▶ [About this exercise] Each line of the data that includes the string "Given" is to be copied out.
[Study material — start]
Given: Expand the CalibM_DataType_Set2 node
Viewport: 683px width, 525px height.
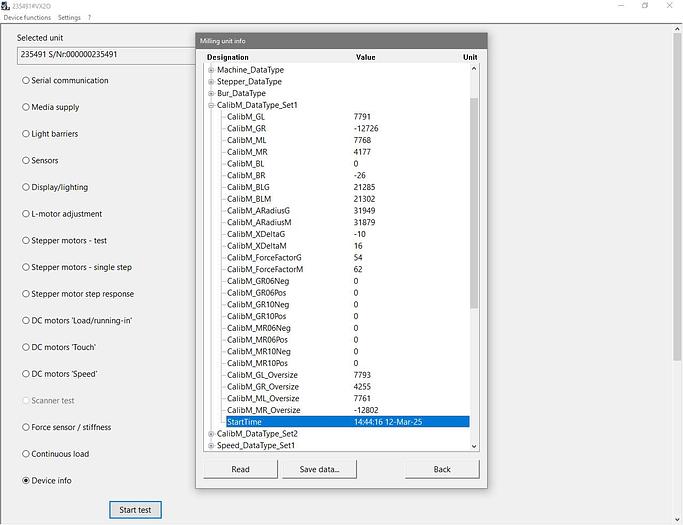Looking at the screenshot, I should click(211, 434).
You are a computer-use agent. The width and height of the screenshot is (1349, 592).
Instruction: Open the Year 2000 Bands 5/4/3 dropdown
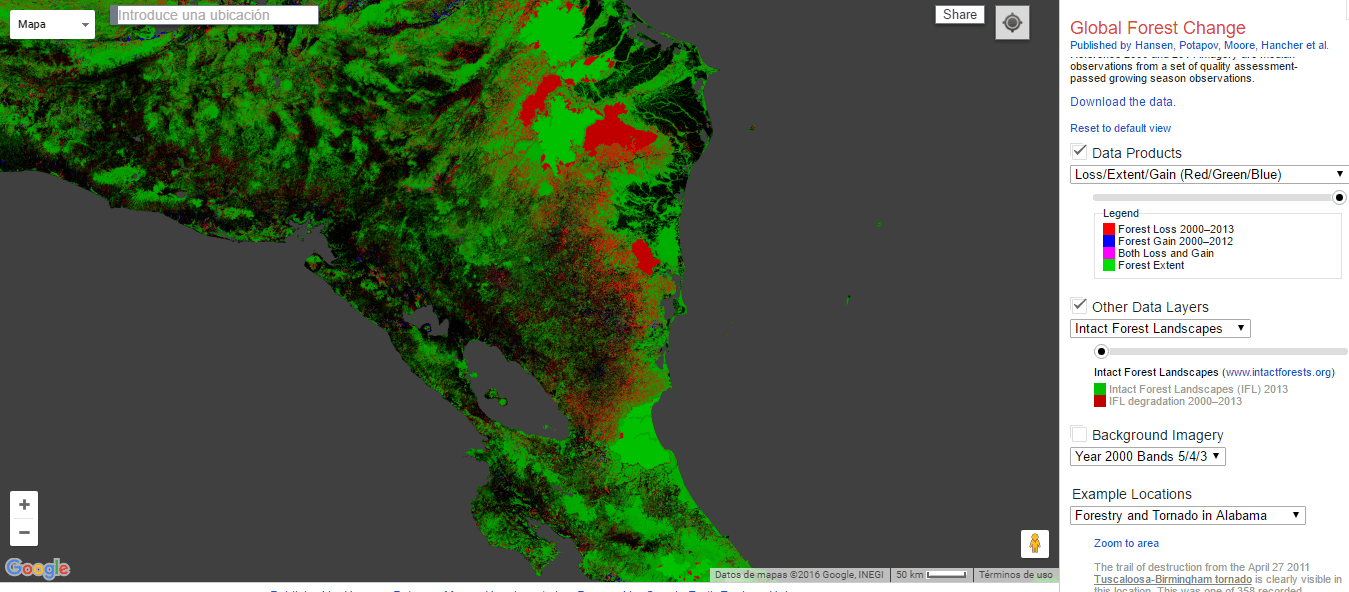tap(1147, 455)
[Study material — finish]
[Study material — start]
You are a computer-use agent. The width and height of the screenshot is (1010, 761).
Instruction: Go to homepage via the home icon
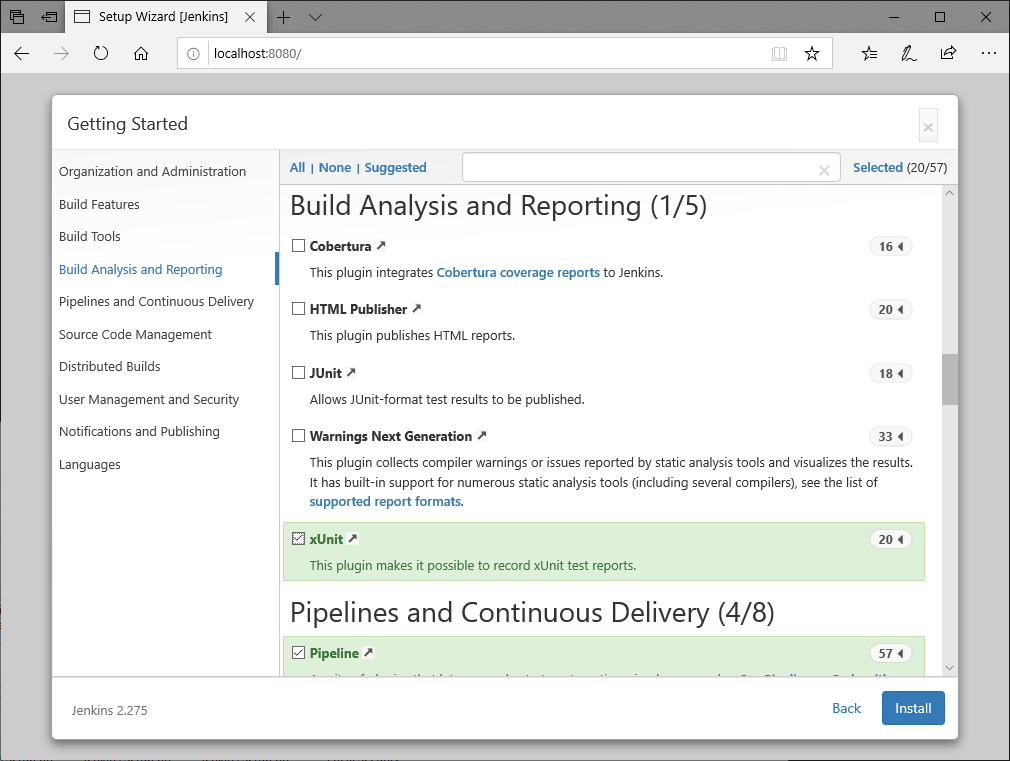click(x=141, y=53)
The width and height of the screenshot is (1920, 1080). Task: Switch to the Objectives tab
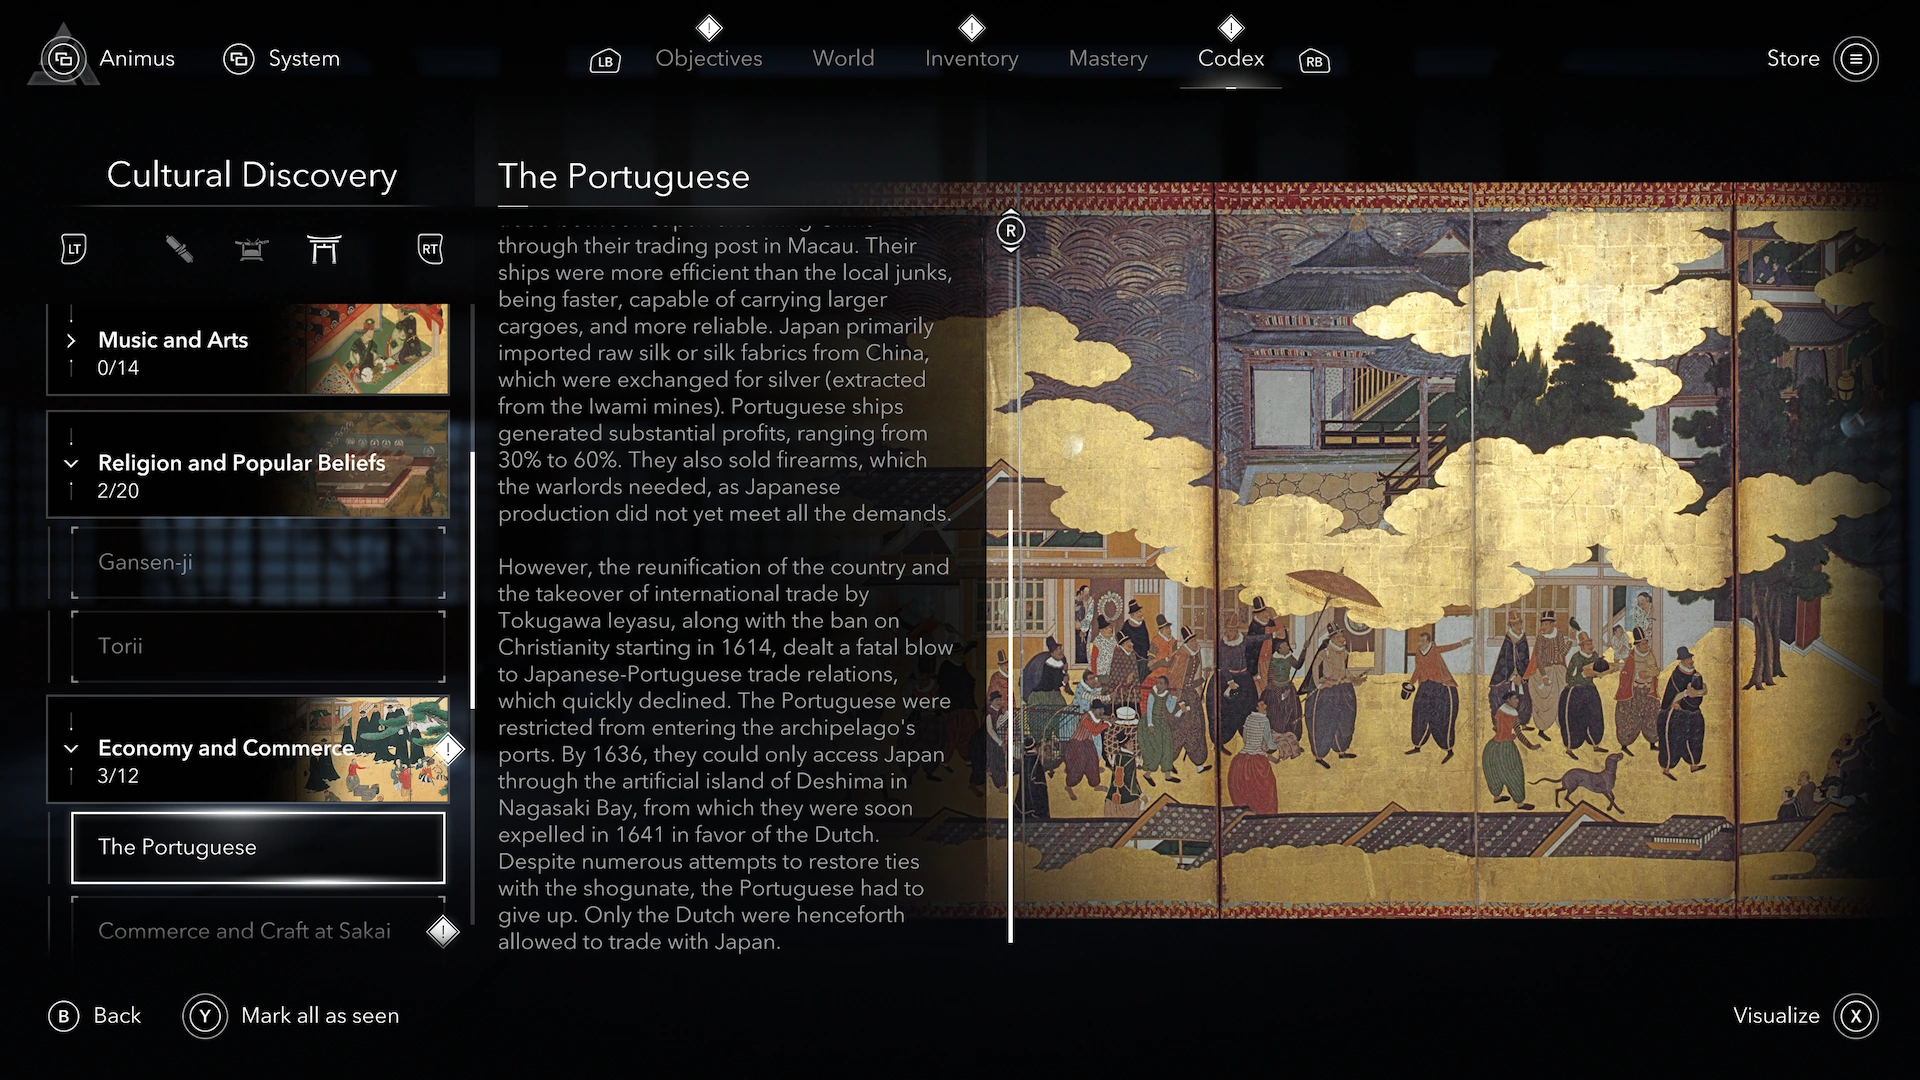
[Study material — finish]
[Study material — start]
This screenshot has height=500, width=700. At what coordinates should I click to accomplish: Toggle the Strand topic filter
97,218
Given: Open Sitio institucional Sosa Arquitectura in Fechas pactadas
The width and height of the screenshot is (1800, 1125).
[Study material — finish]
▶ [Written response]
Given: Expand the CalibM_DataType_Set2 node
Given: Open Sitio institucional Sosa Arquitectura in Fechas pactadas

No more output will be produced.